📜 ⬆️ ⬇️

To the birthday of the Dalai Lama

Yesterday, I was walking around the city and suddenly wondered how you can implement the dividing of a string by characters using JavaScript with a regular expression and with full Unicode.

After moving from Perl to JavaScript many years ago, I still experienced some inferiority complex for my new language due to insufficient Unicode support. For all the time while JavaScript made its big leap in this direction (when moving from ES5 to ES6), I have some good articles left in my bookmarks.

Absolutely, Positively Must Know About Unicode and Character Sets (No Excuses!)
Javascript has a unicode problem
Unicode-aware regular expressions in ECMAScript 6
ES6 Strings (and Unicode) in Depth
')
The last of them offered a recipe for breaking a string into characters, taking into account Unicode with the help of a new operator ... For example (Habrovsky parser does not allow for some reason to enter this example with code, hiding characters above BMP):



And yesterday I wondered whether it was possible to implement the same with the help of new regular expressions. A simple idea came to mind that turned out to be true:



Today I suddenly realized that yesterday was the birthday of the Dalai Lama. Therefore, it seemed to me that this note can be completed with a little jokes on JavaScript in honor of the hero of the occasion.

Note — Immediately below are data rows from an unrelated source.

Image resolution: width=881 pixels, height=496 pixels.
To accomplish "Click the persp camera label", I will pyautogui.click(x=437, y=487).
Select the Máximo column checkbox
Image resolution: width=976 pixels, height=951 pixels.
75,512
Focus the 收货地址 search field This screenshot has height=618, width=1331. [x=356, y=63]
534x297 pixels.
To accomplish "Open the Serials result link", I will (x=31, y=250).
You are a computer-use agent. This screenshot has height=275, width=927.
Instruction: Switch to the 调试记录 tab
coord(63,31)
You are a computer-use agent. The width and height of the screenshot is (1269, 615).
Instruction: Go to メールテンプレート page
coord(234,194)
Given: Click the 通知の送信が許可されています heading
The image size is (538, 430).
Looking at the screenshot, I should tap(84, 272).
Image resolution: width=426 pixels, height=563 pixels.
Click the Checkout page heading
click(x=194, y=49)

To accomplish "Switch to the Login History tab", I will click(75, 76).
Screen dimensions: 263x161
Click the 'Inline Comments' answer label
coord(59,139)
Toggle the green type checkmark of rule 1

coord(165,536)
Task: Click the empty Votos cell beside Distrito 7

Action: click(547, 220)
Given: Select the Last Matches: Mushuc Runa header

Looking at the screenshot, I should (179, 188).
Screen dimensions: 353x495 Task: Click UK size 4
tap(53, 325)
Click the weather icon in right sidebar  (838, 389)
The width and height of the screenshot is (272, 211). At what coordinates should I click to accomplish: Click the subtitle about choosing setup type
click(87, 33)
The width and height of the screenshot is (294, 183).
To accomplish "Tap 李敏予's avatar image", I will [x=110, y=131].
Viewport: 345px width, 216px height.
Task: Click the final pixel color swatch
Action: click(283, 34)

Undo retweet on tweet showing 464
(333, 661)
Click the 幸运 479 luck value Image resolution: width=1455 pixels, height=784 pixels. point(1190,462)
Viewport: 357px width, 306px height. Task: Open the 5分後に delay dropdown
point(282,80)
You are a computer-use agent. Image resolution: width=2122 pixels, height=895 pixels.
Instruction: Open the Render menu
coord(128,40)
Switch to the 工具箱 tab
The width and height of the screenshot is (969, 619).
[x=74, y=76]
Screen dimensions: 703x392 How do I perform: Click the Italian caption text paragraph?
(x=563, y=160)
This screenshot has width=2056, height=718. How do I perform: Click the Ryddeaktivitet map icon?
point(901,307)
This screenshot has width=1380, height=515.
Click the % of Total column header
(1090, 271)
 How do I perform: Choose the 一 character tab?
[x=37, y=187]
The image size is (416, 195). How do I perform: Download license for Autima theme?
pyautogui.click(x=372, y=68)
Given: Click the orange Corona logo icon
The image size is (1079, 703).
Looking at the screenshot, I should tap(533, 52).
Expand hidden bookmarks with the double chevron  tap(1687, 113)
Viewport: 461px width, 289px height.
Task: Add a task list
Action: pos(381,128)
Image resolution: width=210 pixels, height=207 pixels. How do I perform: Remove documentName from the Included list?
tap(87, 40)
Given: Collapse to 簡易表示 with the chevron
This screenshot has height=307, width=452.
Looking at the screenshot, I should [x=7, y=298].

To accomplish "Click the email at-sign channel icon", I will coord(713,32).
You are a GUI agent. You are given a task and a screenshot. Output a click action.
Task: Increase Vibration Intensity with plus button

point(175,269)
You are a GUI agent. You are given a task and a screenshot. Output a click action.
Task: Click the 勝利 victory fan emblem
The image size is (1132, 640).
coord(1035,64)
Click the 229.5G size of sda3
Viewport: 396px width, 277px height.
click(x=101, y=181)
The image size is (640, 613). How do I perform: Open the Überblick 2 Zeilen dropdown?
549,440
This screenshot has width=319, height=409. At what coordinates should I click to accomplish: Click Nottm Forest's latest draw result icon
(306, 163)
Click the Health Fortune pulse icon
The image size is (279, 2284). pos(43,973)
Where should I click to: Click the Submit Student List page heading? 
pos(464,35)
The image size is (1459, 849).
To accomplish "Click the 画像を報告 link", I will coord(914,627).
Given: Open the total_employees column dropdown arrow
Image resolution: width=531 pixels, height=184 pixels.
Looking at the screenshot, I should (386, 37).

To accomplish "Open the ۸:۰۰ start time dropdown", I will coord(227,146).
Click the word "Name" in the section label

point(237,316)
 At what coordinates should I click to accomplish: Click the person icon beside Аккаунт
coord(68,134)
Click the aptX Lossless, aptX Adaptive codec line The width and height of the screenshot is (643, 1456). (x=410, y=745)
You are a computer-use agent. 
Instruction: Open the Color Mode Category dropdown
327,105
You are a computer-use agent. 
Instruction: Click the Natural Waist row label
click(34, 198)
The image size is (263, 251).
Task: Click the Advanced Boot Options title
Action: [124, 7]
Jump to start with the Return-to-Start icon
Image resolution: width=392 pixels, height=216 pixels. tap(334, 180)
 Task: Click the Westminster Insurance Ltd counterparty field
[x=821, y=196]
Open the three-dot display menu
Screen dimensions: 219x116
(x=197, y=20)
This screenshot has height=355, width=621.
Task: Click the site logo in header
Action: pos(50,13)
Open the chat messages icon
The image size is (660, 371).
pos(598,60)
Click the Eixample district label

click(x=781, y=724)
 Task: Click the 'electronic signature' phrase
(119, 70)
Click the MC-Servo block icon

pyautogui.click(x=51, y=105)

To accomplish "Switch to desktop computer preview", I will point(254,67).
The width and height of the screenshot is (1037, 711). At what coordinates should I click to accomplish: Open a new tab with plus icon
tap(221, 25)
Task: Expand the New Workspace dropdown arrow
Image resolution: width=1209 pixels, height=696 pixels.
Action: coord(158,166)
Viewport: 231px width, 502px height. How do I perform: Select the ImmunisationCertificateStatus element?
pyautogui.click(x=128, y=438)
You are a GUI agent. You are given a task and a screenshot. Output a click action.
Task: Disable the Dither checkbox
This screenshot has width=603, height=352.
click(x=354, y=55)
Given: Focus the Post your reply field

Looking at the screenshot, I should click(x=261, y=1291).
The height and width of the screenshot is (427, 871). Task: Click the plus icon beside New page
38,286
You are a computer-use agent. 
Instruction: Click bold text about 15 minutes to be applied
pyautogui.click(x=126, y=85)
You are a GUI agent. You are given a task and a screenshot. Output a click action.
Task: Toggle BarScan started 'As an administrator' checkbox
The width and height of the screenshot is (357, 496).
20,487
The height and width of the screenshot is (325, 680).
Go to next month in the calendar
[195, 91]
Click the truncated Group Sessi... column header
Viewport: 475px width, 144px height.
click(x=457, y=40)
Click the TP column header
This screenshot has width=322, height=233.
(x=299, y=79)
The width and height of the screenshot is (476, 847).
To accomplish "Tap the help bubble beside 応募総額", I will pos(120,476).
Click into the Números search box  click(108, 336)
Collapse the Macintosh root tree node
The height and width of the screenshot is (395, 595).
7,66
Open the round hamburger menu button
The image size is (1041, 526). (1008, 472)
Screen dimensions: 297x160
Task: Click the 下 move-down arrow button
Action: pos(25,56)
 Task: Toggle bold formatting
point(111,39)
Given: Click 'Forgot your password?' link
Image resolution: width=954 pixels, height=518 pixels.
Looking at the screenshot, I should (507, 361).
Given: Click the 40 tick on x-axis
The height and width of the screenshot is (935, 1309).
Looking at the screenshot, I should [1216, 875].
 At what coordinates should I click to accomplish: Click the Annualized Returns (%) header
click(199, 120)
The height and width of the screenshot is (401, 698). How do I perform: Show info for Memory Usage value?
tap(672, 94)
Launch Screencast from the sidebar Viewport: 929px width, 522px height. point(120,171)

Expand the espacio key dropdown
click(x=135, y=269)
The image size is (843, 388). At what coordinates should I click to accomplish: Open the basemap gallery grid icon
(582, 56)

 const nothingness = /[^]{0}/; const nothing = ''; console.log(nothing.search(nothingness)); // 0 console.log(nothing.match(nothingness)); // [ '', index: 0, input: '' ] console.log(nothing.split(nothingness)); // [] console.log(nothing.replace(nothingness, nothing)); // '' console.log(nothingness.test(nothing)); // true 




PS I tried to compare both methods in speed:

1. Node.js
 /******************************************************************************/ 'use strict'; /******************************************************************************/ const str = '\ud83d\udc0e'.repeat(1000); const re = /[^]{0}/u; let symbols; let hrStart; let hrEnd; let i; /******************************************************************************/ hrStart = process.hrtime(); i = 100000; while (i-- > 0) symbols = [...str]; hrEnd = process.hrtime(hrStart); console.log( `${symbols.length} symbols via spread: ${(hrEnd[0] * 1e9 + hrEnd[1]) / 1e9} s` ); /******************************************************************************/ hrStart = process.hrtime(); i = 100000; while (i-- > 0) symbols = str.split(re); hrEnd = process.hrtime(hrStart); console.log( `${symbols.length} symbols via regexp: ${(hrEnd[0] * 1e9 + hrEnd[1]) / 1e9} s` ); /******************************************************************************/ 

2. Browsers
 /******************************************************************************/ 'use strict'; /******************************************************************************/ const str = '\ud83d\udc0e'.repeat(1000); const re = /[^]{0}/u; let symbols; let pStart; let i; /******************************************************************************/ pStart = performance.now(); i = 100000; while (i-- > 0) symbols = [...str]; console.log( `${symbols.length} symbols via spread: ${(performance.now() - pStart) / 1e3} s` ); /******************************************************************************/ pStart = performance.now(); i = 100000; while (i-- > 0) symbols = str.split(re); console.log( `${symbols.length} symbols via regexp: ${(performance.now() - pStart) / 1e3} s` ); /******************************************************************************/ 

Node.js 6.3.0
1000 symbols via spread: 28.284130503 s
1000 symbols via regexp: 14.887705856 s


Google Chrome Canary 54.0.2790.0
1000 symbols via spread: 36.575210000000006 s
1000 symbols via regexp: 15.550919999999998 s


Firefox Nightly 50.0a1
1000 symbols via spread: 20.392635000000002 s
1000 symbols via regexp: 26.935885000000003 s


In V8, the regular expression wins (twice as fast or more), in SpiderMonkey, the spread operator wins (slightly).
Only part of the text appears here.